TEXT SECTION.

Twitter said on Monday that it was under investigation by the Federal Trade Commission for potentially misusing people’s personal information to serve ads, adding that it faced fines of $150 million to $250 million.

In a corporate filing, Twitter disclosed that the F.T.C. began the investigation last October after it had linked a database of its users’ personal information, which it had for security purposes, with a system used by advertising partners.

The action, which Twitter said was inadvertent, may have violated a 2011 agreement that the company signed with the F.T.C. over consumer privacy. At the time, Twitter had agreed to a settlement with the agency after hackers had gained administrative control of the social media service on multiple occasions. Under the agreement, Twitter was restricted from misleading people about the measures it took to protect their security and privacy.

An F.T.C. spokeswoman declined to comment on the investigation.

Brandon Borrman, a Twitter spokesman, said the company was contacted by the F.T.C. after it reported quarterly financial results on July 23. The investigation was disclosed in accordance with “standard accounting rules” and was included in a filing with the Securities and Exchange Commission, he added.

RECORDED DATA.
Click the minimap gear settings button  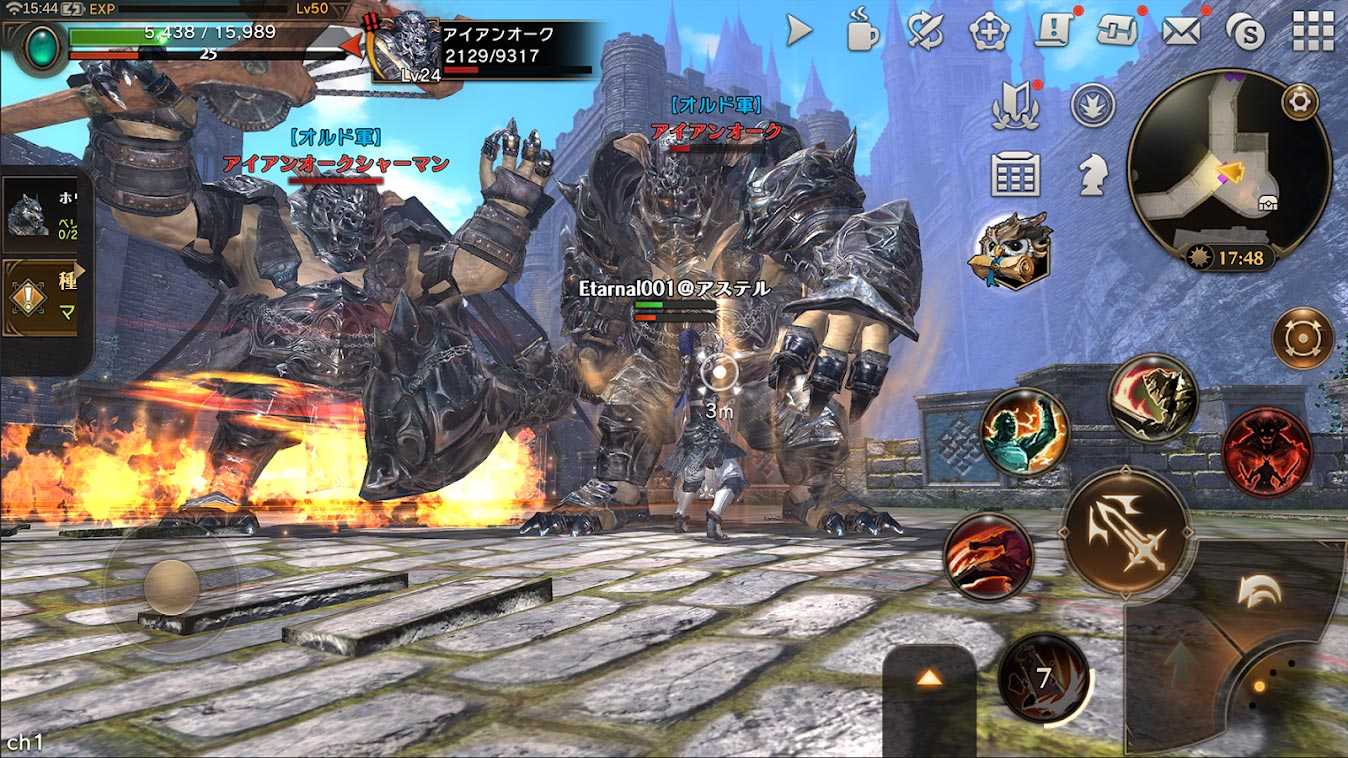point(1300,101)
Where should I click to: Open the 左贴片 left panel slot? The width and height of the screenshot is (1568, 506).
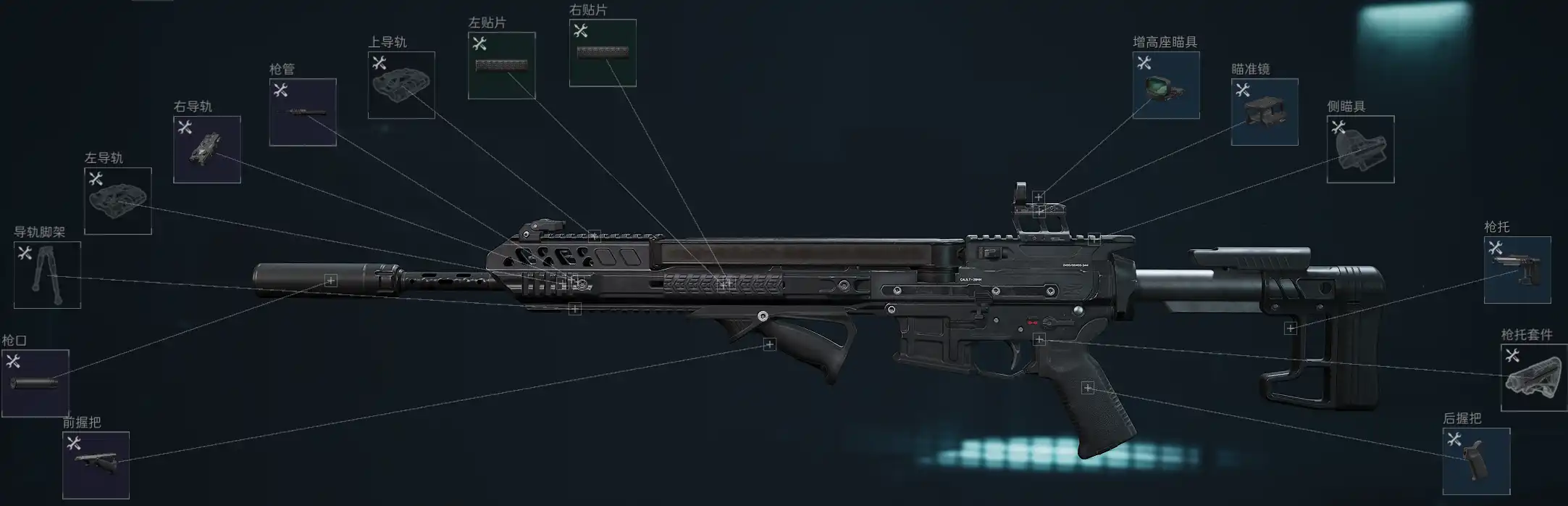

GOALS.
1. Transcribe everything in the Twitter investigation article from "The action, which" down to "security and privacy.".
2. Summarize the Twitter investigation article in two sentences.
3. Take the article about the F.T.C. investigation of Twitter further from its last sentence.

TASK-BY-TASK ANSWERS.
1.
The action, which Twitter said was inadvertent, may have violated a 2011 agreement that the company signed with the F.T.C. over consumer privacy. At the time, Twitter had agreed to a settlement with the agency after hackers had gained administrative control of the social media service on multiple occasions. Under the agreement, Twitter was restricted from misleading people about the measures it took to protect their security and privacy.

2. Twitter disclosed in a corporate filing that the Federal Trade Commission was investigating it for potentially misusing users' personal information to serve ads, with possible fines of $150 million to $250 million. The investigation began last October after Twitter linked a database of users' personal information, kept for security purposes, with a system used by advertising partners, an action Twitter called inadvertent that may have violated its 2011 privacy agreement with the F.T.C.

3.
Twitter encourages people to provide their phone numbers so that it can add a second step to the login process, called two-factor authentication, which ensures that users receive a text message before gaining access to their own account. But the phone numbers also ended up in a system that allowed advertisers to tailor their ads to specific audiences, the company said. It was unclear how many people were affected, Twitter said.

“When an advertiser uploaded their marketing list, we may have matched people on Twitter to their list based on the email or phone number the Twitter account holder provided for safety and security purposes,” the company said in an October blog post that disclosed the incident. “This was an error and we apologize.”

(New York Times)

 

My thoughts

 This will be interesting to watch and see how much they get fined. Even if it is the whole 250,000,000 that is tiny compared to the 5 billion that Facebook paid last year. I highly doubt this was an accident and it makes me glad I dont have a twitter account.

 

Sources

 FTC Document Explaining Fine

 Twitter Statement

 The New York Times

 CNBC

 The Verge

I am far from an expert in this so please correct me if I’m wrong.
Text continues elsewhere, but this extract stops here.